Ces nuances sont capitales : dans le cas d'une mise en cause par un tiers, vous disposez souvent de plus de temps qu'il n'y paraît. Mais mieux vaut ne pas attendre.
Comment interrompre la prescription
Heureusement, le délai de deux ans peut être interrompu : un nouveau délai de deux ans repart alors à zéro. L'article L114-2 du Code des assurances énumère les causes d'interruption.
Les moyens d'interrompre le délai
- L'envoi d'une lettre recommandée avec accusé de réception à l'assureur concernant le règlement de l'indemnité (moyen le plus simple et le plus courant)
- La désignation d'un expert à la suite d'un sinistre
- Une citation en justice, même en référé
- Un commandement ou une saisie
Réflexe essentiel : dès qu'un litige se profile avec votre assureur, adressez-lui une lettre recommandée AR réclamant le règlement. C'est le geste le plus efficace pour préserver vos droits et relancer le compteur.
Les exceptions et cas particuliers
La prescription de deux ans ne s'applique pas à toutes les situations. Plusieurs cas y échappent :
- Action de la victime contre l'assureur du responsable : l'action directe de la victime se prescrit selon le délai de l'action contre le responsable (souvent bien plus long que 2 ans).
- Garantie décennale : la responsabilité des constructeurs court pendant 10 ans après réception des travaux.
- Assurance sur la vie : le délai peut être porté à 10 ans dans certains cas.

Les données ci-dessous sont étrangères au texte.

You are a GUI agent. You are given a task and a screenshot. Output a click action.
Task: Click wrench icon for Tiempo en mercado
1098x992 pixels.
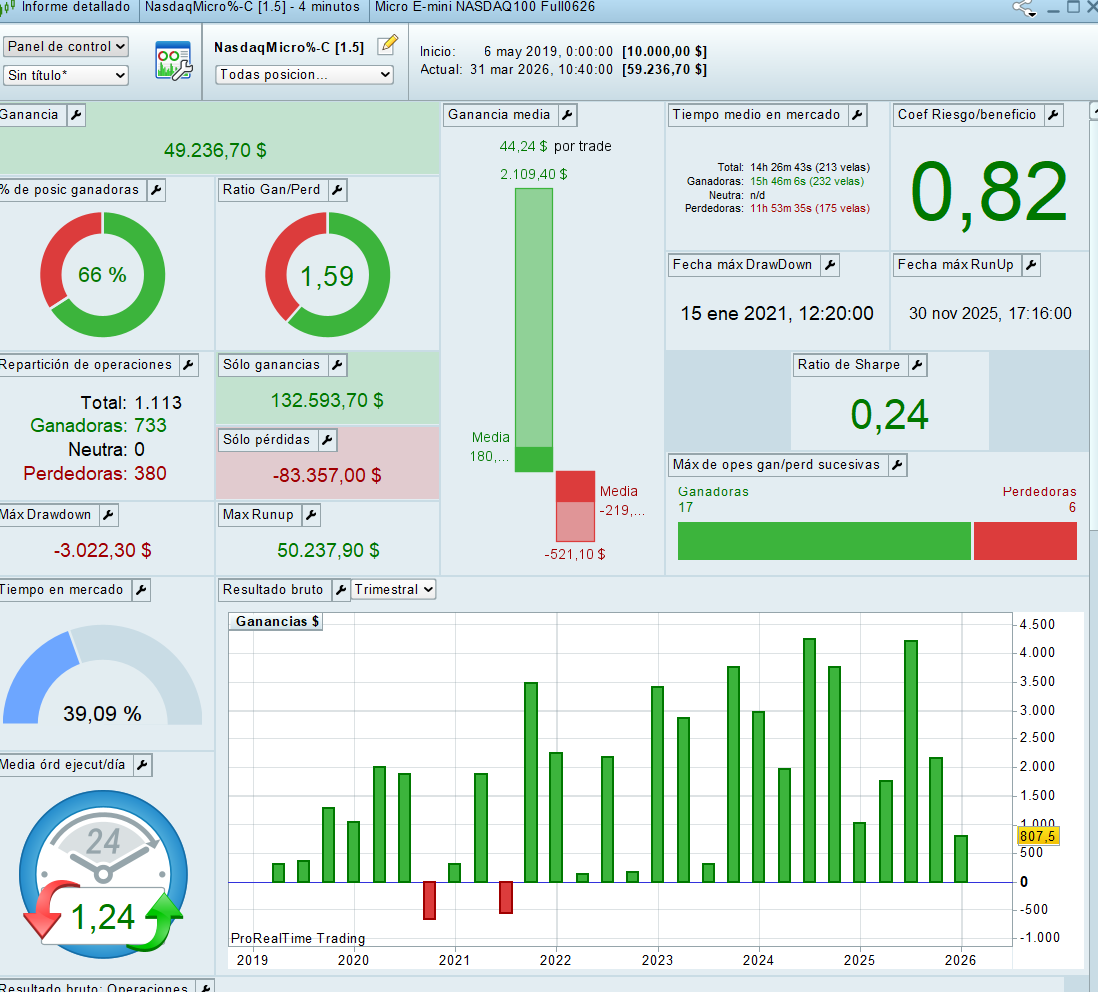click(x=140, y=590)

Bon à savoir : le contrat doit obligatoirement rappeler les règles de prescription. À défaut, l'assureur ne peut, dans bien des cas, opposer la prescription à l'assuré. Vérifiez vos conditions générales.
En cas de doute sur le délai applicable à votre situation, l'avis d'un professionnel du droit permet d'éviter la perte irréversible d'un droit à indemnisation.